Hypothetically, vitamin D levels might be assessed before starting antiviral therapy, which should be initiated only in the presence
of normal serum vitamin D values; in the presence of vitamin D deficiency, it might be preferable to correct the deficiency before starting antiviral therapy. The supposed relationship between the rapid slope of the HCV RNA level after therapy initiation and vitamin D suggests that the latter could Target Selective Inhibitor Library cell line amplify the immunological effect of IFN. In fact, beyond the classical actions related to calcium homeostasis and bone metabolism, vitamin D has emerged as a key regulator of the innate immunity response in humans.23, 29, 30 Can pretreatment serum vitamin D determination be a useful adjunct to IL-28B rs12979860 C/T polymorphism
evaluation in managing the treatment options for patients with chronic hepatitis C? This study demonstrated that the vitamin D level and the IL-28B rs12979860 C/T polymorphism are two independent predictors of SVR achievement in difficult-to-treat HCV genotypes. Moreover, our results clearly illustrate that these two predictors, being completely independent of each other, may be usefully Selleck Tanespimycin combined to enhance the ability to identify patients who will respond to treatment. Compared with patients carrying the IL-28B rs12979860 C/C genotype and who have a normal vitamin D level, vitamin D deficiency identifies patients with a lower probability of SVR attainment. Furthermore, carrying at least one T allele along with vitamin D deficiency was associated with the lowest probability of attaining the same viral endpoint. Although promising, this study has some limitations. First, it is retrospective. Second, Vildagliptin only a baseline vitamin D determination was available, and no further vitamin D levels could be included in the analysis. Therefore, we cannot
exclude that during antiviral treatment, vitamin D levels vary in relationship with a number of factors capable of influencing its level.
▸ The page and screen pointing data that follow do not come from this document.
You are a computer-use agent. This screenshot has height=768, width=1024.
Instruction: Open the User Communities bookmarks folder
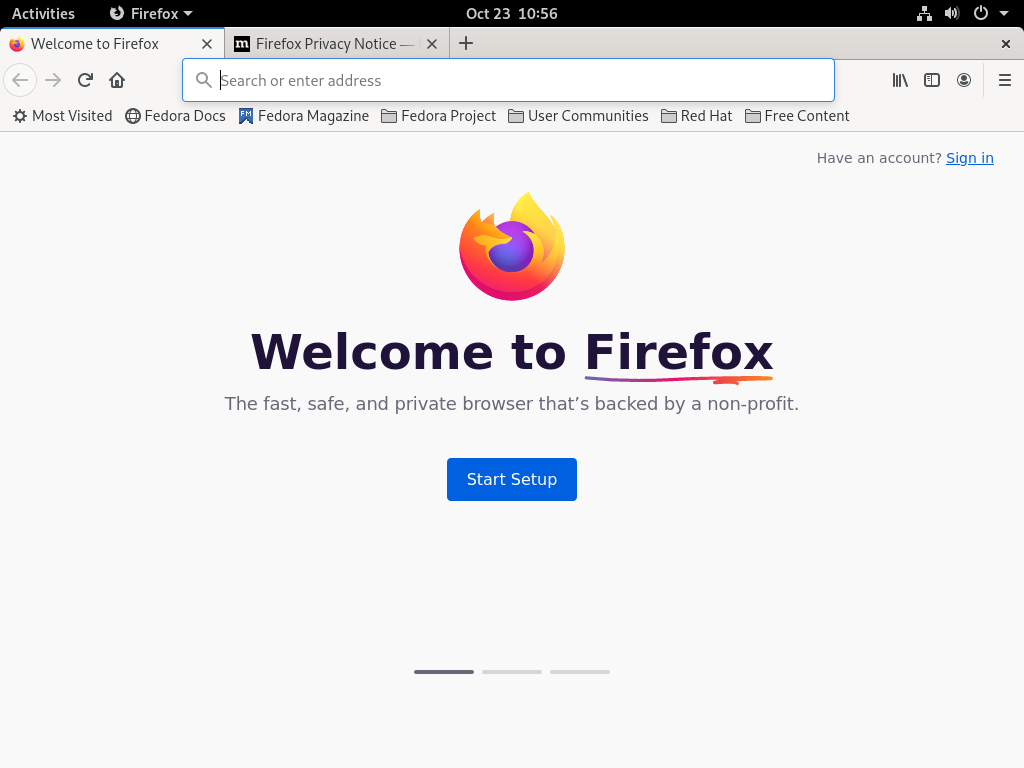[x=578, y=116]
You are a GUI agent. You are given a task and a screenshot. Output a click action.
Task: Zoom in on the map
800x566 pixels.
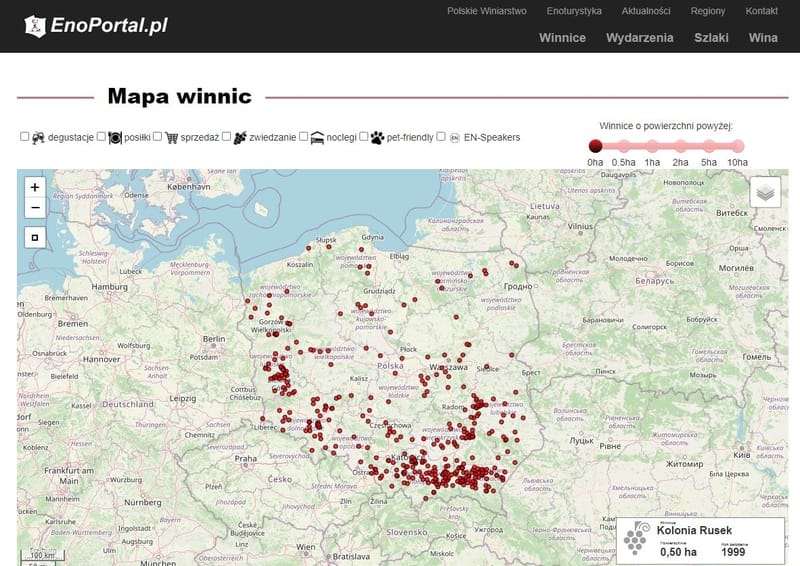click(35, 187)
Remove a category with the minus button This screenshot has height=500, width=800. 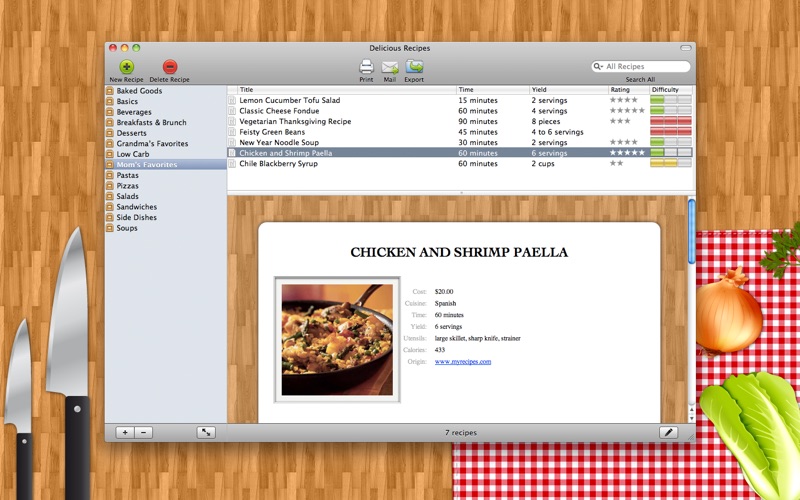click(144, 432)
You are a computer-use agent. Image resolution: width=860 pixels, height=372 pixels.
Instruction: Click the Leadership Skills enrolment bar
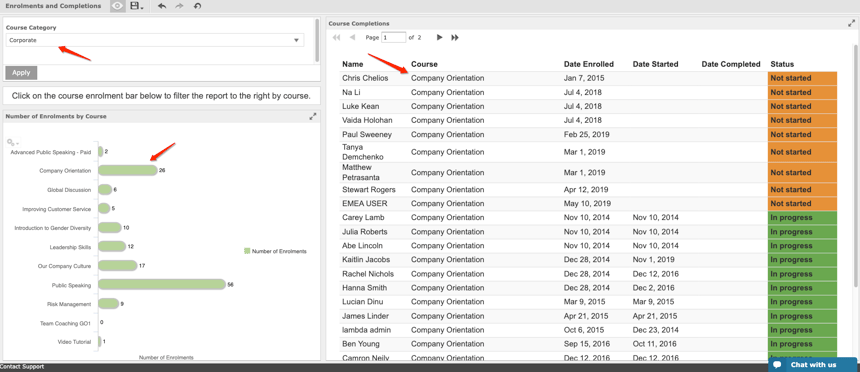(112, 246)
However, in accordance with the data presented, vitamin D plays its major role during the initial phases of viral decline soon after initiating treatment, and although dependent on several environmental factors, vitamin D levels are probably at least in part genetically predetermined.31 In conclusion, the present study confirms a possible role for the serum vitamin D level in predicting the outcome of antiviral therapy in HCV chronic infection. Vitamin D deficiency is associated with a reduced probability of RVR attainment. The determination of this vitamin may be complementary to that of the IL-28B rs12979860 C/T polymorphism in enhancing the correct prediction of SVR achievement in treatment-naïve patients with chronic hepatitis C.